Gene Test Could Inform Prostate-Cancer Treatment

One of the challenges in dealing with prostate cancer is deciding when it is worth treating.

Since the disease strikes men late in life and tends to progress very slowly, taking a decade or longer to have any serious effects, physicians often advise against treatment — which may involve surgery or radiation therapy, possibly resulting in impotence and urinary incontinence.

A small percentage of men with prostate cancer have a form of the disease that can turn aggressive, however. And physicians today struggle to identify these cases, even when examining a man’s biopsied cancer cells under a microscope.

Physicians soon may be able to determine more reliably if a man’s prostate cancer requires quick attention, with the help of a gene test designed by a team of Columbia researchers. The researchers, led by urologist Cory Abate-Shen, have identified three genes whose collective presence they say indicates that a man has the less dire form of the disease.
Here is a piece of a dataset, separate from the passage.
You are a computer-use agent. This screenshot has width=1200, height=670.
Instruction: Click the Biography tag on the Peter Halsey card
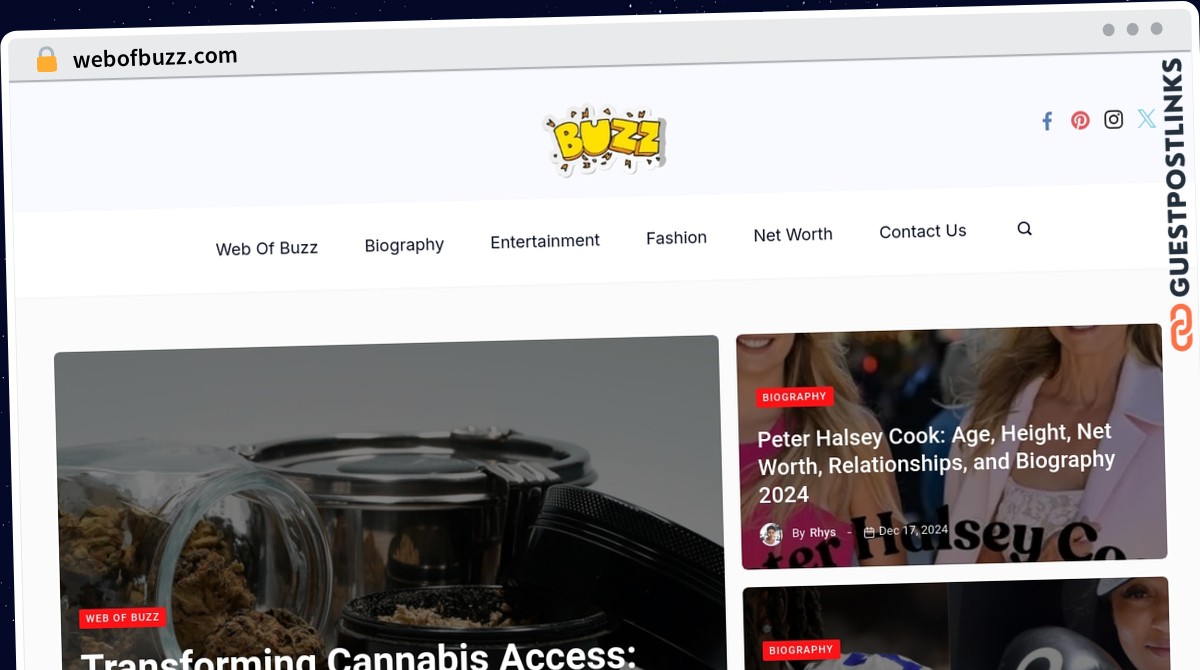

In a study of forty-three men with prostate cancer published in Science Translational Medicine last fall, they showed that their genetic test accurately predicted in every case which form of the disease a patient had.

“This could take much of the guesswork out of the diagnostic process and ensure that patients are neither over-treated nor under-treated,” says Abate-Shen, whose coauthors include her husband and frequent collaborator, the Columbia medical geneticist Michael Shen; systems biologist Andrea Califano; and urologists Mitchell C. Benson and Sven Wenske.

The researchers are currently planning a larger clinical trial. If that trial is successful, they say, their screening technology could be made widely available within three years.